Expectations dampened, Attwood watched Herrmann start the race in their No23 car. “Just before the race the whole place goes completely quiet. That doesn’t happen any more because of the rolling start, but to have all those cars lined up – before the flag drops, the silence was just deafening. It was an incredible atmosphere.”
It was the first year that drivers did not start in the traditional manner of running to their cars, and Denis Jenkinson was unimpressed, describing the dropping of the flag as the moment that the race fell over and died.
Attwood recalls the first laps somewhat differently. “The start of the race was like a grand prix,” he says. It was just ridiculous – everybody else was quite stupid.

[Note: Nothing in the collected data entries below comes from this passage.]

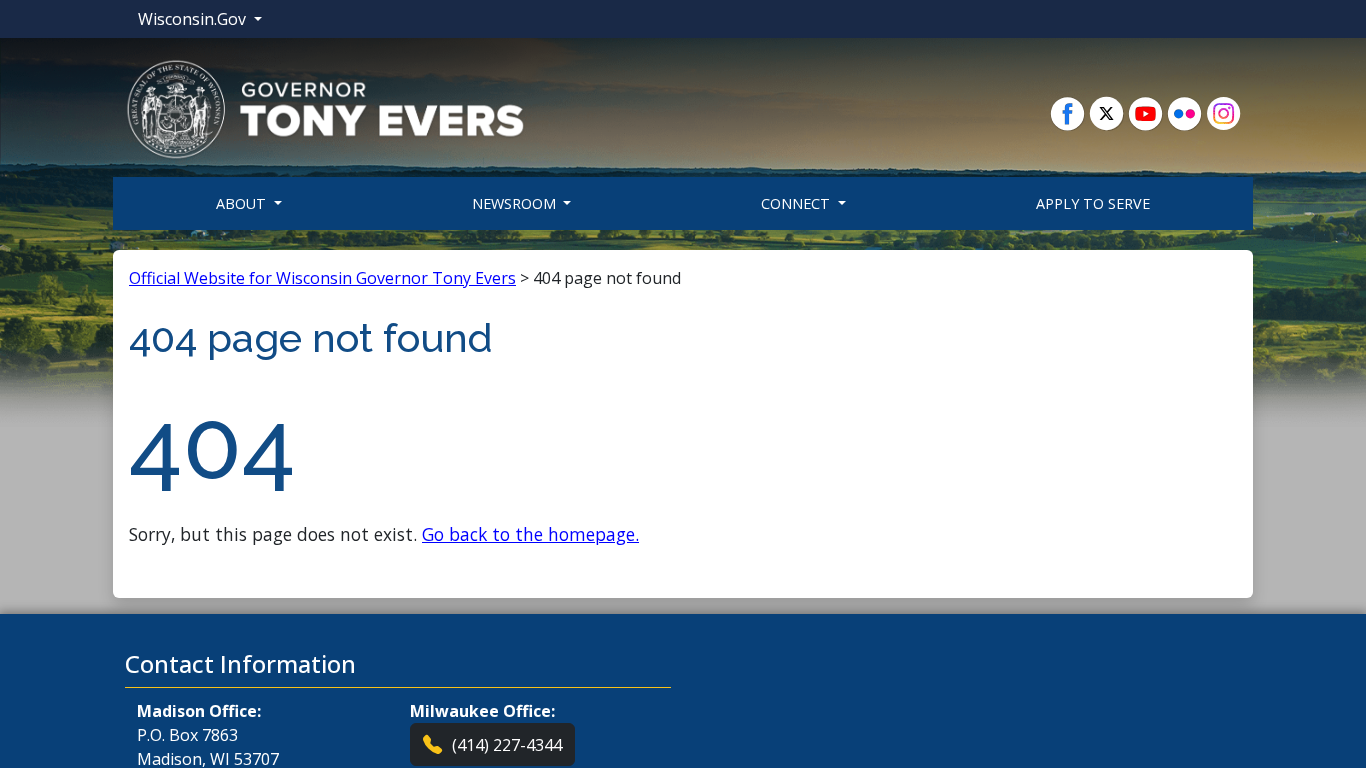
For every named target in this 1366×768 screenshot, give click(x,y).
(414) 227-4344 (507, 745)
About (243, 203)
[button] (325, 108)
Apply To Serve (1093, 203)
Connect (797, 203)
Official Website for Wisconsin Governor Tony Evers (322, 278)
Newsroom (516, 203)
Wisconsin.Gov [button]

“They were all trying to get round on the first lap in the lead – and the second and the third laps. All these guys realised they could win it with the cars they got but they had to last the race as well.
“The pace was just stupid and the race came to us, as Le Mans does. It either comes to you or it doesn’t.”
After 30 minutes the rain began, and car No23 began moving up the field.
“Four Ferraris went off in one accident,” says Attwood. “One of the Porsche factory drivers [Siffert] missed a gear and over-revved it. The other driver [Porsche’s Mike Hailwood] didn’t come in when it was raining. He had dry tyres on and crashed.”
By the early hours of the morning, Attwood’s Porsche was leading. “We had done nothing for that to happen,” he says. Everybody had made way for us to be the leader.
“The others might think they had bad luck, but you make your luck and a lot of them made mistakes – silly really.”